> STATED EXERCISE A
List each character from the film whose name appears in the movie review below.

> READING TEXT
[start]
If you want a captain who double-teams twin alien chicks (they have tails, a la Avatar) and who’ll get into senseless fights with prisoners who have already surrendered, Capt. James Tiberius Kirk is your man.
Chris Pine’s resemblance to our Shatner is mostly physical, a baby-faced thuggery; he’s more lowdown, and he has motorcyclist’s hooks to the cut of his sideburns.
There’s no Shakespeare in him, though, as there was in the Shat. Pine’s Kirk is made out of almost pure proactiveness. Ultimately, the enjoyable sequel to the highly enjoyable reboot doesn’t show Kirk growing, no matter how the film assures us that he is growing.
God bless him, Kirk is impulsive. The capacity for self-sacrifice is strong—from a reverse angle, Star Trek Into Darkness replays the single most powerful moment in the Star Trek movie series. But Kirk’s consistent refusal to follow directions is always ultimately applauded as his greatest strength, and never here as the true weakness it can be in the military and in real life.
As a fantasy, the film moves along: visual density is kept up with flying debris, contrails in space and director J.J. Abrams’ trademark lens flares. If the Enterprise had zoomed past a black hole, Abrams would have given it a prisming shaft of spreading light.
But like the show that foaled it, Star Trek Into Darkness is earnestly trying to be about something—you can understand the reason it’s dedicated to the soldiers who serve in the War on Terror, because it could easily be peacenik-baited.
Like Iron Man 3, Star Trek Into Darkness is nicely transparent allegory about overreaction to a terrorist act. The plotting gets unlikely—sometimes it seems the Enterprise is trying its best to fly right into a hostage situation. But the film gives the villain the benefit of a reason. You always feel like you’re watching a smart movie if the villain is someone who didn’t just wake up on the wrong side of the bed and decide to become a terrorist that day.
He is called John Harrison (Benedict Cumberbatch). He cold-bloodedly commissions the suicide bombing of a London archive. The sequence is thoroughly effective, from the picking of the victim to the reveal of Cumberbatch’s startlingly feline face to the ingenious way in which the destruction is carried out.
Harrison then flees to the one planet from which he cannot be extradited. Kirk, Spock (Zachary Quinto) and the vaudeville-accented gang fly to the planet to pilot (essentially) a drone strike. The legalities of drone strikes cause a rift in the crew, some of whom feel Harrison must be brought to Earth and given a trial.
So there is some chewiness here in between battleship broadsides and a starship crash right into downtown San Francisco, including a warp-speed dog-fight that is short but rousing—do the crew thrown from the blasted holes in the starship’s bulkheads into the time streams end up literally thrown into next week? The big reveals, of political skullduggery and Harrison’s identity, are spoilers one hopes can be guarded for a week or two.
[end]
> MATERIAL FOR THE TASK
[start]
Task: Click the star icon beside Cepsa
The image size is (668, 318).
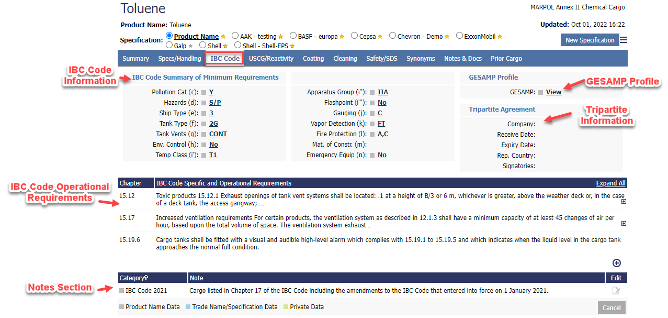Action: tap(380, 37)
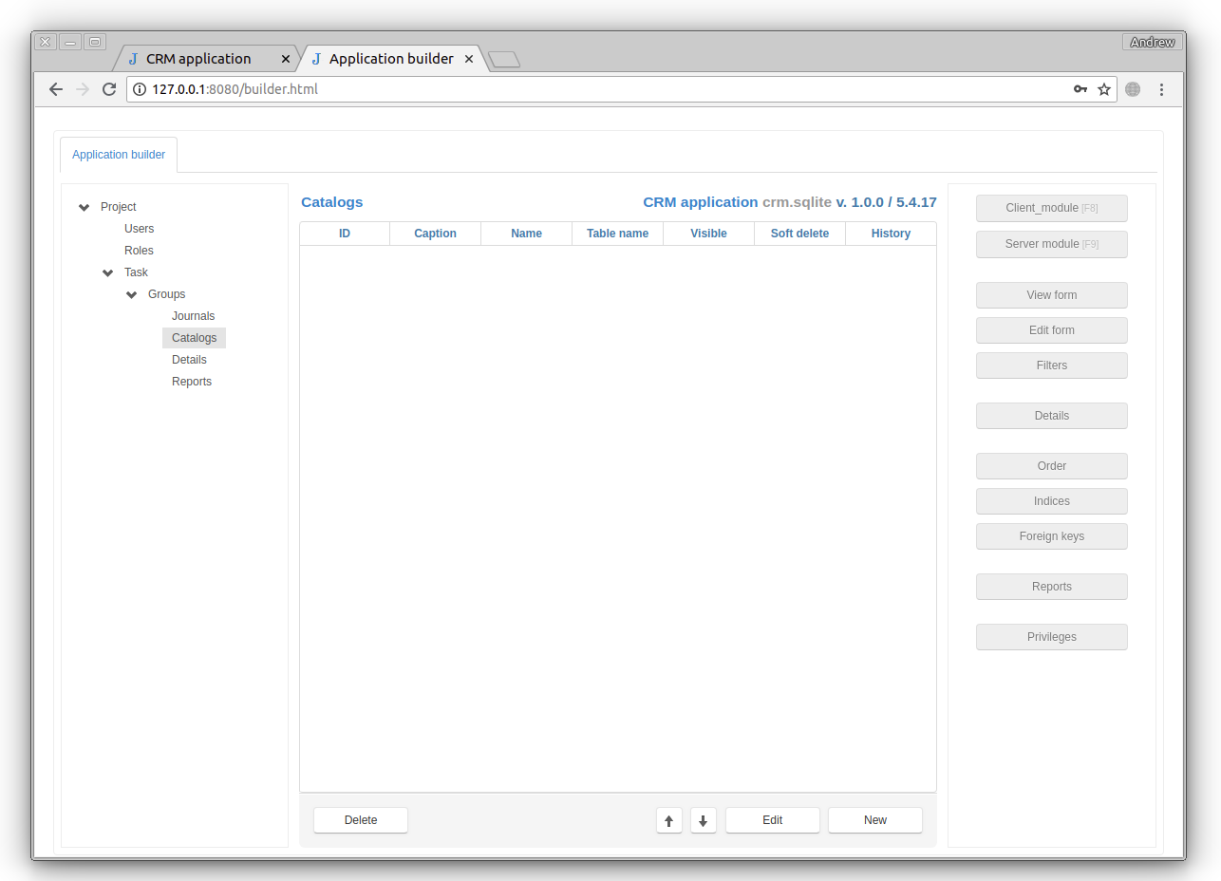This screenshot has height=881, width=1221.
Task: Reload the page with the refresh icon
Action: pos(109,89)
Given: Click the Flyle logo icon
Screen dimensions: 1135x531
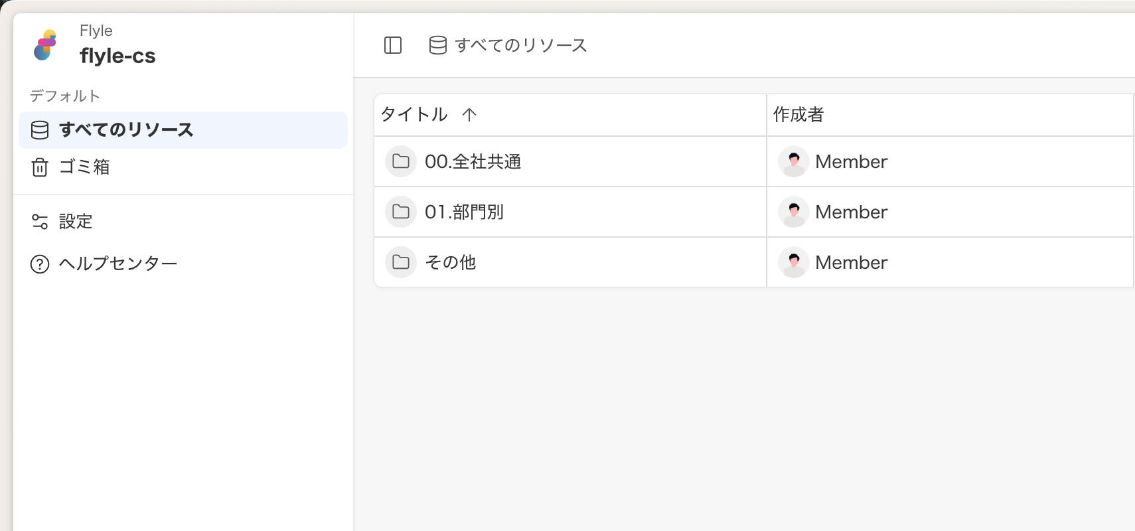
[end]
[start]
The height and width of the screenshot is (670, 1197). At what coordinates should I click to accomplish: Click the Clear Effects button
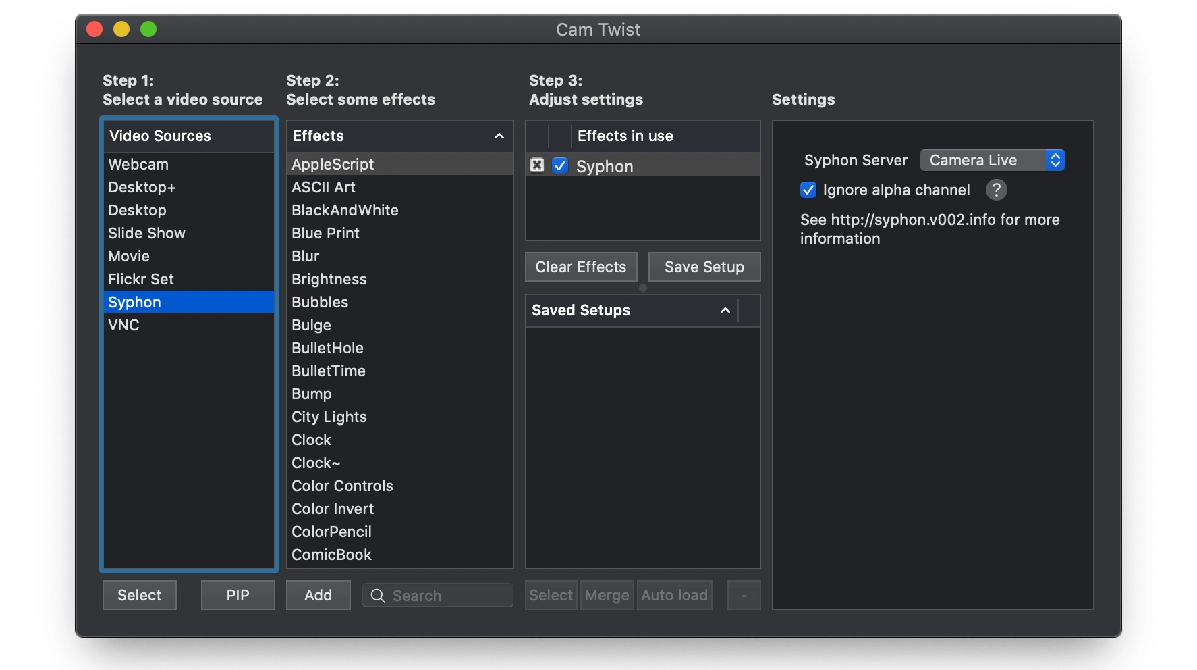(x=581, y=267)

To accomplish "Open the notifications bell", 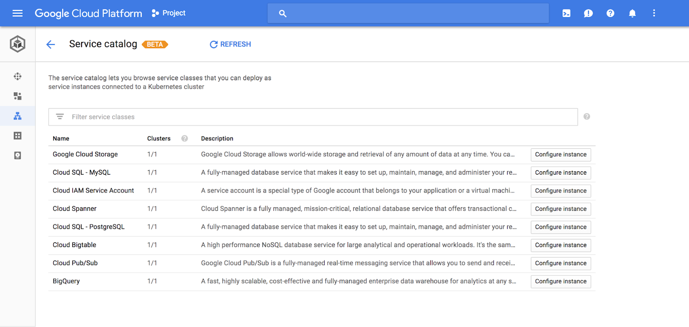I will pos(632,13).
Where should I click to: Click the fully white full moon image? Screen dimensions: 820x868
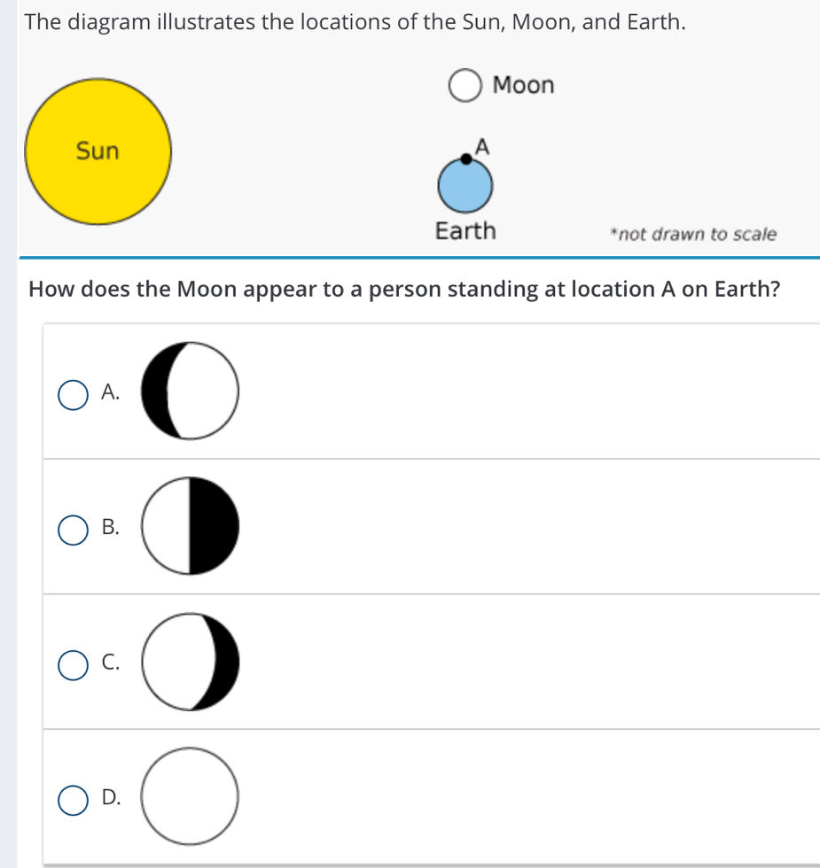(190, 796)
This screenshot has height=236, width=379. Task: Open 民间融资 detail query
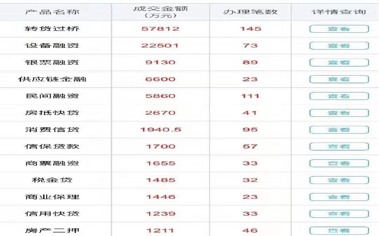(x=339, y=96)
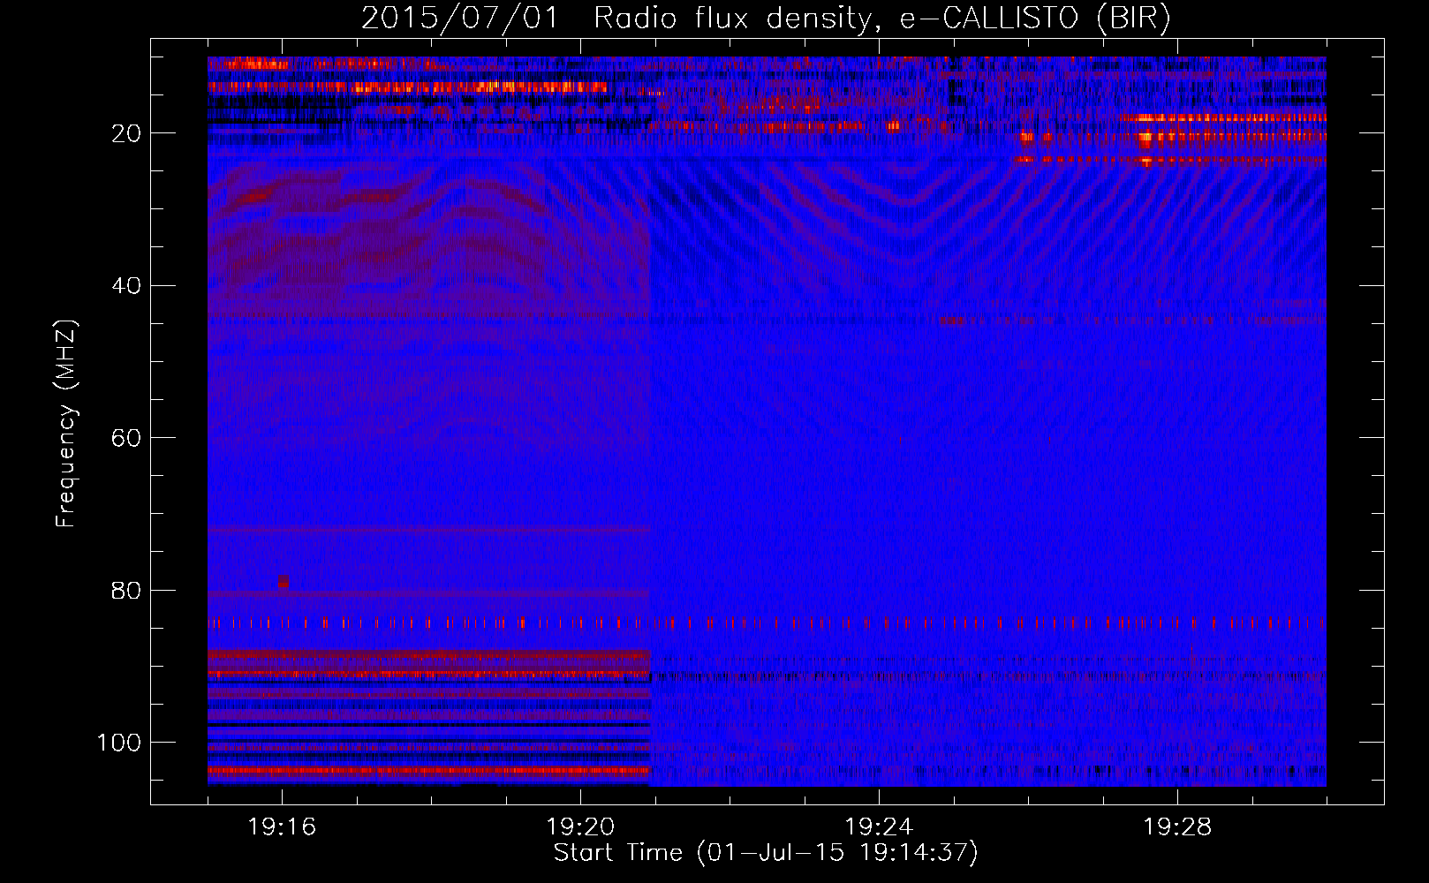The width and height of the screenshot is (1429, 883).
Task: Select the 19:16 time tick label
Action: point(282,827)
[end]
> STATED EXERCISE B
Echo everything in the rows from "Task: Click the star icon beside Cepsa" down to "Screen dimensions: 1135x531", including both of those lines, and leave out the pictures.

> SOLUTION A
James Tiberius Kirk
Spock
John Harrison

> SOLUTION B
Task: Click the star icon beside Cepsa
The image size is (668, 318).
Action: tap(380, 37)
This screenshot has height=881, width=1221.
Task: Reload the page with the refresh icon
Action: pos(109,89)
Given: Click the Flyle logo icon
Screen dimensions: 1135x531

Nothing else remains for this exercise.